» Work task
Report the lines of the material that carry the string "display".

» Source material
++++++++
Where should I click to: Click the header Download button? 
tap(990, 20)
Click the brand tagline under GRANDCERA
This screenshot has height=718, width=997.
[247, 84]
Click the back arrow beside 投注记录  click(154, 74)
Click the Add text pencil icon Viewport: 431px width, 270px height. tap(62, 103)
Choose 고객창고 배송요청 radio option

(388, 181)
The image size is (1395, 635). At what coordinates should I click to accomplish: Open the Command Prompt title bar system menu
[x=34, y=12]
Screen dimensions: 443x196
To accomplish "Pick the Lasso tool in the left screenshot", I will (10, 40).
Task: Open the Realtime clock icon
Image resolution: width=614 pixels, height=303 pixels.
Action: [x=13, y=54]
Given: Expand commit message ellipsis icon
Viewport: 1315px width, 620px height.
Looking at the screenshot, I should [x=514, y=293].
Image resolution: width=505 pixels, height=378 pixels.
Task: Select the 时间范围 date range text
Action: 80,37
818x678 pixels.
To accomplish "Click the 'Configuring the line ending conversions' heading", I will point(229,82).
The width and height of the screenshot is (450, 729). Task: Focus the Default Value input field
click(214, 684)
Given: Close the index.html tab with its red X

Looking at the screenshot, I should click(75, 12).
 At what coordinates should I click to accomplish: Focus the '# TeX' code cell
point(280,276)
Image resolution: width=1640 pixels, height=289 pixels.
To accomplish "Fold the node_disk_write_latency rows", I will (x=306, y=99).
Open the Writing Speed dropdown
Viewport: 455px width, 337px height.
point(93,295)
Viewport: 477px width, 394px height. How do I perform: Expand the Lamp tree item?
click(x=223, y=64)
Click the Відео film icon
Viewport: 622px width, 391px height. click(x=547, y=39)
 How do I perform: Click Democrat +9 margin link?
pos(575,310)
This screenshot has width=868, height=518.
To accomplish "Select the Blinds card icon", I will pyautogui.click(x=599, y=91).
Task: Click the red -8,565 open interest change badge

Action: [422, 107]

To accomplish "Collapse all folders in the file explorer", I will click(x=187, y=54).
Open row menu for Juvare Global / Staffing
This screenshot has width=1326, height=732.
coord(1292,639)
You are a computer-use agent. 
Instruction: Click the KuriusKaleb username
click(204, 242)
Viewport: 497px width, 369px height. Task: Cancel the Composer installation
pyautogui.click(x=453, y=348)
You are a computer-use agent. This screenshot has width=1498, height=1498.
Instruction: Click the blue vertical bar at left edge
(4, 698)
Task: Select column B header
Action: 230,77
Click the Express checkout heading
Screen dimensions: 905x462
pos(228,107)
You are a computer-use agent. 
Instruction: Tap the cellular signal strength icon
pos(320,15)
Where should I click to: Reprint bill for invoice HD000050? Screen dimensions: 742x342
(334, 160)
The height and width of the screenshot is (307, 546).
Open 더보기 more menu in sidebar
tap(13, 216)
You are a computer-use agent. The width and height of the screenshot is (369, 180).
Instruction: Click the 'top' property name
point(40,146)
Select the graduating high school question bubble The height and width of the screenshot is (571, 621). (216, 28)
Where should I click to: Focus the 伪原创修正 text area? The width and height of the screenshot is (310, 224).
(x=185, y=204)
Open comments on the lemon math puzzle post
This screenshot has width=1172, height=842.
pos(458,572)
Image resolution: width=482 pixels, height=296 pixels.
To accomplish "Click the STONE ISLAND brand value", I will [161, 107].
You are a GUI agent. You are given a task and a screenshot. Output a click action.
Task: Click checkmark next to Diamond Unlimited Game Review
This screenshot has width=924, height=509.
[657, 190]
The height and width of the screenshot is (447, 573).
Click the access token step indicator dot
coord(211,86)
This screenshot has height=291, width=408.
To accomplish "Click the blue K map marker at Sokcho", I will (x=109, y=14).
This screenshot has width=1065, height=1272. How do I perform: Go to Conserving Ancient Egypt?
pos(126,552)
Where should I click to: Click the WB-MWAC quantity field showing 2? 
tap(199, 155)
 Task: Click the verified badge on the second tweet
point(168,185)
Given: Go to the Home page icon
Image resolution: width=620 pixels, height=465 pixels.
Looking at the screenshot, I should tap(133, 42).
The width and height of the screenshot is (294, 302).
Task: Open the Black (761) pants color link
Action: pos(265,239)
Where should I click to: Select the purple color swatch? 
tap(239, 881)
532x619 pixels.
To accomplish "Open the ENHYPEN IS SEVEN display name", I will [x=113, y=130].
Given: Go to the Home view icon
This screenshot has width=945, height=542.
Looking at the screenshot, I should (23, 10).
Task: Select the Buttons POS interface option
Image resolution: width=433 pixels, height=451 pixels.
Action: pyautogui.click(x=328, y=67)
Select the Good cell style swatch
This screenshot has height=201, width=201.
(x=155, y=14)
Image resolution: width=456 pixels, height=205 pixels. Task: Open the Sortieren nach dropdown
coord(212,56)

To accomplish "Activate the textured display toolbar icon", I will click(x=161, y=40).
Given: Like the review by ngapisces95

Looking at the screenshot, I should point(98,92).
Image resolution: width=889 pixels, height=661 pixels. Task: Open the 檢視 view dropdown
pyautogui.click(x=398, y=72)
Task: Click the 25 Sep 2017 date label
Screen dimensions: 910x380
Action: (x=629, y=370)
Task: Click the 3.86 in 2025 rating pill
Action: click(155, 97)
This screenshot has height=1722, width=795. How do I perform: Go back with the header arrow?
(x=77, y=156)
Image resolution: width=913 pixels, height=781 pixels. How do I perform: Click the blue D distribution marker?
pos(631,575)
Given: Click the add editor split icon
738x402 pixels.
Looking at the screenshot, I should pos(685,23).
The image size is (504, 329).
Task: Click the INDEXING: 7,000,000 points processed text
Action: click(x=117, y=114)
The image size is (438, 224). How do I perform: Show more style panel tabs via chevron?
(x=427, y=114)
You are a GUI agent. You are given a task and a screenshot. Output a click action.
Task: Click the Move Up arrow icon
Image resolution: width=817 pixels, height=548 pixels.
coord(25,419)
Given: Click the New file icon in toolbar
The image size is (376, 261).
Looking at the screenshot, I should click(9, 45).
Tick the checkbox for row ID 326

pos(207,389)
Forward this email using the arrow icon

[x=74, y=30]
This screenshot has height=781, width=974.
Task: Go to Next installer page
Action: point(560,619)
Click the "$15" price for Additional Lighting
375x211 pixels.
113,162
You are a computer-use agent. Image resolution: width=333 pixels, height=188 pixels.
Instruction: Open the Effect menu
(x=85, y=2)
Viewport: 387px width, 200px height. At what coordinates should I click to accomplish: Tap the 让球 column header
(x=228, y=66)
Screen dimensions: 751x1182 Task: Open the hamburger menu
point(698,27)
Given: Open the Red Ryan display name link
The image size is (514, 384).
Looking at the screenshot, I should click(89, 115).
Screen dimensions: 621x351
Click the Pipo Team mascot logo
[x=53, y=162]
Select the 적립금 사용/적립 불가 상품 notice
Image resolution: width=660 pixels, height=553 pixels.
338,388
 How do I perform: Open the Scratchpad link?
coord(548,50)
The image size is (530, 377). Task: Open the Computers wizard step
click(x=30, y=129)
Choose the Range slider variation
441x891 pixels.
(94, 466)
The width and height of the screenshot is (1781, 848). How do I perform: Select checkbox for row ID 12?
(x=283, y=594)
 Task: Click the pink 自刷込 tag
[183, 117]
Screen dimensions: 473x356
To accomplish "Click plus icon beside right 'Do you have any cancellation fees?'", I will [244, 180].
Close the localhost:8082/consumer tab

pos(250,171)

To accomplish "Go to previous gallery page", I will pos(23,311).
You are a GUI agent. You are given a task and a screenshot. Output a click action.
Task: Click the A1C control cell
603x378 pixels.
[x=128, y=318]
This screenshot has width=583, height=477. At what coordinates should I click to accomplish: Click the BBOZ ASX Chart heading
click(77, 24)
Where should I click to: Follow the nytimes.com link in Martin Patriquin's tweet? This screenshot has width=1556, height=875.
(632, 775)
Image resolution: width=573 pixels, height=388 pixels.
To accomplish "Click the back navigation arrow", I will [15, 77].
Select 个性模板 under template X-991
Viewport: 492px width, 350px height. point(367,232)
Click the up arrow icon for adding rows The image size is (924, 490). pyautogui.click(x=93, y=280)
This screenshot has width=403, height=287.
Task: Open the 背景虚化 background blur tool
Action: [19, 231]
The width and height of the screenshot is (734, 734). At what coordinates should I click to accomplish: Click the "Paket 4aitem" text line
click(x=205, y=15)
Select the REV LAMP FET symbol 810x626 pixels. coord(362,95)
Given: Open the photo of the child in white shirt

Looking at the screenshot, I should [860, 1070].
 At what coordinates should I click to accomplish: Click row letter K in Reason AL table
++++++++
» Answer section
To accomplish "Open the ENHYPEN IS SEVEN display name", I will [x=113, y=130].
To accomplish "Activate the textured display toolbar icon", I will click(x=161, y=40).
Given: Open the Red Ryan display name link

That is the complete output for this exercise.